Phase 2 — Python examples

Phase 2 — Python examples

Copy-paste snippets for export / JSONL, privacy summaries, reports truncation, UTF-8 transforms, string-length validation, median reductions, and Delta/Iceberg handoff. Requires pip install rust-data-processing (or maturin develop from python-wrapper/).

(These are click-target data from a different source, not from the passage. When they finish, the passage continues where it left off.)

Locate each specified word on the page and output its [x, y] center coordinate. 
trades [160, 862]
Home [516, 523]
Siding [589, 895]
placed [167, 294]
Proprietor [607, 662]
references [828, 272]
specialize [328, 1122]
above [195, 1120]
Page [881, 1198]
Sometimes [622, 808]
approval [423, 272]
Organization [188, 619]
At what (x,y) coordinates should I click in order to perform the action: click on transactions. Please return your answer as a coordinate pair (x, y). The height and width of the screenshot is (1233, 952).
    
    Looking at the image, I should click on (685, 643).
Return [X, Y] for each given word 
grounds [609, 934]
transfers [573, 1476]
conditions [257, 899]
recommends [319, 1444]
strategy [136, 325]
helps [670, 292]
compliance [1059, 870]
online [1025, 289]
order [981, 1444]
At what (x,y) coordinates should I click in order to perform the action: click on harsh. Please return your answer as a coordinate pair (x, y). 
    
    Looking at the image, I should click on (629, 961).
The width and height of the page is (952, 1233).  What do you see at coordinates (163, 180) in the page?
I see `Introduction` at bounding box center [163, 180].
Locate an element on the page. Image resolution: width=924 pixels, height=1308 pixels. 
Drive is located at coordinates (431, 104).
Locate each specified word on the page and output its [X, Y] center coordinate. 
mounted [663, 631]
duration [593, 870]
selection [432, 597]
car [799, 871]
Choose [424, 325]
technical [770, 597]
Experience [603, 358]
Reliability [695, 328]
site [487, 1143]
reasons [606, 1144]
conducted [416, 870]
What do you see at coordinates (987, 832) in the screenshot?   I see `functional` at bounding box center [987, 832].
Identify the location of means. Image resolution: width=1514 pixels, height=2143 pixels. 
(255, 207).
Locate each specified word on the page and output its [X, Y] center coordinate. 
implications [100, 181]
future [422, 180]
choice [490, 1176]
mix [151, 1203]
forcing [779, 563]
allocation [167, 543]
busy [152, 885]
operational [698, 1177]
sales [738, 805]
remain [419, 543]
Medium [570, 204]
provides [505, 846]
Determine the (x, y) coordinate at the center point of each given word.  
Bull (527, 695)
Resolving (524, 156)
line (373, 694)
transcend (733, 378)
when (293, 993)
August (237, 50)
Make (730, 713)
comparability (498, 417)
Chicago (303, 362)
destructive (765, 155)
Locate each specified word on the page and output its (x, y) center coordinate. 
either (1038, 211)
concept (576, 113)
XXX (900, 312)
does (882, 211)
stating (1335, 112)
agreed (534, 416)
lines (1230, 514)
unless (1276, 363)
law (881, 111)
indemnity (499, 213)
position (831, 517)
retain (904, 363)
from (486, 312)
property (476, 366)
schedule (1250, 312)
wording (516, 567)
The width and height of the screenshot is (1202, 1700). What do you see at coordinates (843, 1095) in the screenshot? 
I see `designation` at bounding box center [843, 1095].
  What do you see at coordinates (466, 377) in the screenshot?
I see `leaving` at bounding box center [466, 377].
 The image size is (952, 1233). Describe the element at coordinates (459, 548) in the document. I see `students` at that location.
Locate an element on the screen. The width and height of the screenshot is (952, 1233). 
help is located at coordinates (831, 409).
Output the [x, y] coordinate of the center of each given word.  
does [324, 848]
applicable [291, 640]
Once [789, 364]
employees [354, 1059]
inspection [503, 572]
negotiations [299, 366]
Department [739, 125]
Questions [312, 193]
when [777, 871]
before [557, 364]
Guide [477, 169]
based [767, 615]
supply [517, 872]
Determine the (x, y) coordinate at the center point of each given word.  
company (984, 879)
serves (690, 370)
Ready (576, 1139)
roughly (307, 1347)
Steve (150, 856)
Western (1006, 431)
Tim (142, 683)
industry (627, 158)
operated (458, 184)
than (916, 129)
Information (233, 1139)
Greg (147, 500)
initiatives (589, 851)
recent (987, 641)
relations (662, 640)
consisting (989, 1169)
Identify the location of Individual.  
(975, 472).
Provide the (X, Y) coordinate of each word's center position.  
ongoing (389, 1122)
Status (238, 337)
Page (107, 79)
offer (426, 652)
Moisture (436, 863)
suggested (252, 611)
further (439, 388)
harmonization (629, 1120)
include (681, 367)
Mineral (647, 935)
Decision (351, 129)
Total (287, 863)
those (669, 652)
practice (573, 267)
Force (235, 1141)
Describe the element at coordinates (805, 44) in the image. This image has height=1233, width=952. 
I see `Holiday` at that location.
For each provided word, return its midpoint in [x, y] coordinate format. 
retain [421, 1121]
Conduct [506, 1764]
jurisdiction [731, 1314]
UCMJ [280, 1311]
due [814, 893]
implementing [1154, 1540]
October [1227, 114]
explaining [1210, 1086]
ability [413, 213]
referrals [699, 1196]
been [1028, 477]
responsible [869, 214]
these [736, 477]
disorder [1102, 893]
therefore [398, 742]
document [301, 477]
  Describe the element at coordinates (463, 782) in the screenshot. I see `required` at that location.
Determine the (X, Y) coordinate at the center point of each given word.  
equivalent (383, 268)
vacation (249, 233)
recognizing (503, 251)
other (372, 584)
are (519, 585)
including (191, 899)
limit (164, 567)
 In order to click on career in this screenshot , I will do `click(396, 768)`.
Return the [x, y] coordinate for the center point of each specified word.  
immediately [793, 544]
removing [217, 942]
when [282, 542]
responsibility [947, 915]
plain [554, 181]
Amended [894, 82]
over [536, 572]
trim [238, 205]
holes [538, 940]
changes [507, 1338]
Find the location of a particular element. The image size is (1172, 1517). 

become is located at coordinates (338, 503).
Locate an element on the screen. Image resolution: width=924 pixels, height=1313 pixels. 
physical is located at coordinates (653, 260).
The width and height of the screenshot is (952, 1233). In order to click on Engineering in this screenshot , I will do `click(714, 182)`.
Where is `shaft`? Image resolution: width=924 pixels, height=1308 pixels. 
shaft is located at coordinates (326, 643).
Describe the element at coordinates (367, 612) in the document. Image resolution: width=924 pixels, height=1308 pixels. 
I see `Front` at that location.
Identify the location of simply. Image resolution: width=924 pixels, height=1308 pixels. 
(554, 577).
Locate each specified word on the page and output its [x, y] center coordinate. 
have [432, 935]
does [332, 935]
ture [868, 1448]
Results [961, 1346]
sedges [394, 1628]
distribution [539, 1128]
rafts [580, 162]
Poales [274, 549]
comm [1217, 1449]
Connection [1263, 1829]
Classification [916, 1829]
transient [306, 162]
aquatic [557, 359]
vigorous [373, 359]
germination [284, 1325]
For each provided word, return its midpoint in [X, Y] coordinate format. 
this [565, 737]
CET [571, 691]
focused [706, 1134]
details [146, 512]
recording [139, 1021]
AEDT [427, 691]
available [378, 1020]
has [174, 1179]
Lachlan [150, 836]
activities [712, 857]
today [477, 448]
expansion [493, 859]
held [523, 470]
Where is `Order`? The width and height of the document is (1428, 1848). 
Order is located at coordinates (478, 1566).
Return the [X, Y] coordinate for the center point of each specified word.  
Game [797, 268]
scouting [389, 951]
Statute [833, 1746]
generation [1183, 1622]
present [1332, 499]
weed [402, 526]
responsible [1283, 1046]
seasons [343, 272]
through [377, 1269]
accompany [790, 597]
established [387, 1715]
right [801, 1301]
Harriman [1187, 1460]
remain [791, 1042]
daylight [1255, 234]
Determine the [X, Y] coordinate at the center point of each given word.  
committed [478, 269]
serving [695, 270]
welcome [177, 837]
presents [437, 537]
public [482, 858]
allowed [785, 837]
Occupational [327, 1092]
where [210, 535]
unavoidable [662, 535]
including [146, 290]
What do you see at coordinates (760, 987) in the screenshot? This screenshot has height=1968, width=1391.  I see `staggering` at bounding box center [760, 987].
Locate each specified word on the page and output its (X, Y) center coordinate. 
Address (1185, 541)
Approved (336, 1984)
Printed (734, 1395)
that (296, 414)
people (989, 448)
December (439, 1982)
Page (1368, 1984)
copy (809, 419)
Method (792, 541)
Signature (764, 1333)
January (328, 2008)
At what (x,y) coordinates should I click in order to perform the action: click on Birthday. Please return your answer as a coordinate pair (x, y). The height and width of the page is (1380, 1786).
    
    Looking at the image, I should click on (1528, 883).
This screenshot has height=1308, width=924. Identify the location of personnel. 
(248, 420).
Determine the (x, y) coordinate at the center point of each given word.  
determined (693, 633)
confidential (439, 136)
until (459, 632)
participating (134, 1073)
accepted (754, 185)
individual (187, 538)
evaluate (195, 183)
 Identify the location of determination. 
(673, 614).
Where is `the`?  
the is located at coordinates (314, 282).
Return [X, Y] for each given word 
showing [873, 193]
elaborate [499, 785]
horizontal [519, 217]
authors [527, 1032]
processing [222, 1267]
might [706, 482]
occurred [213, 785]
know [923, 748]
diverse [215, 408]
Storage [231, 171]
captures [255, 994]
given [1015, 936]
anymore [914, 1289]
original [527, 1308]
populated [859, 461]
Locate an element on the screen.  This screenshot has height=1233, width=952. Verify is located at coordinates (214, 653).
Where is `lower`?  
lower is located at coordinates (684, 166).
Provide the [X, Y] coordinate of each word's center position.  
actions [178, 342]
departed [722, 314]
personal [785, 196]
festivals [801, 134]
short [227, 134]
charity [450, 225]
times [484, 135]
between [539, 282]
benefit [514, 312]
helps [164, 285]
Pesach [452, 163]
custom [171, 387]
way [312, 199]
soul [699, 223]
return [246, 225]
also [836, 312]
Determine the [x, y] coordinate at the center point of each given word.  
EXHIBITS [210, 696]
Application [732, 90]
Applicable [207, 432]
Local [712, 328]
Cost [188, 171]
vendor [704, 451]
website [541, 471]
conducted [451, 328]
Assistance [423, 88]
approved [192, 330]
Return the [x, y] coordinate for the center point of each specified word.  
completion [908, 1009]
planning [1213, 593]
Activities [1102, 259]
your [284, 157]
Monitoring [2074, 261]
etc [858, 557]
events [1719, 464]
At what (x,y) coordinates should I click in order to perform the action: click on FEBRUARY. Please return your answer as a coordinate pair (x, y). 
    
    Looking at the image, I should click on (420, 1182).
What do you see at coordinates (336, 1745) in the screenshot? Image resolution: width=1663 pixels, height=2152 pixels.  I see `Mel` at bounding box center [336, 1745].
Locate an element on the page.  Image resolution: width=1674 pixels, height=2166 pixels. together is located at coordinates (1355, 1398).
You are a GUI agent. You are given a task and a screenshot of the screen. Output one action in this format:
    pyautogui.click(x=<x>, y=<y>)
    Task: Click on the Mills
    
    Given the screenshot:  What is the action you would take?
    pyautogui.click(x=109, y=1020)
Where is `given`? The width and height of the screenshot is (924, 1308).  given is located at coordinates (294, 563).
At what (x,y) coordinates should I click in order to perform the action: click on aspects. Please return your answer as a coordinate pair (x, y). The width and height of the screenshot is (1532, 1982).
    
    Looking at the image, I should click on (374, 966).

1. JSON Lines export and train/test indices

import rust_data_processing as rdp

schema = [{"name": "id", "data_type": "int64"}, {"name": "label", "data_type": "utf8"}]
rows = [[1, "ok"], [2, "ok"], [3, "holdout"]]
ds = rdp.DataSet(schema, rows)

text = rdp.export_dataset_jsonl(ds, ["id", "label"])
print(text)  # one JSON object per line

records = rdp.export_jsonl_records(ds, ["id", "label"])  # list[dict]

train_idx, test_idx = rdp.export_train_test_row_indices(ds.row_count(), test_fraction=0.34)
train_rows = [rows[i] for i in train_idx]
test_rows = [rows[i] for i in test_idx]

2. UTF-8 length filter (export helper)

import rust_data_processing as rdp

ds = rdp.DataSet(
    [{"name": "msg", "data_type": "utf8"}],
    [["hi"], ["this is too long for a tweet style cap"]],
)
short_only = rdp.export_filter_rows_max_utf8_chars(ds, "msg", max_chars=10)

3. Privacy diff reports (after transform_apply)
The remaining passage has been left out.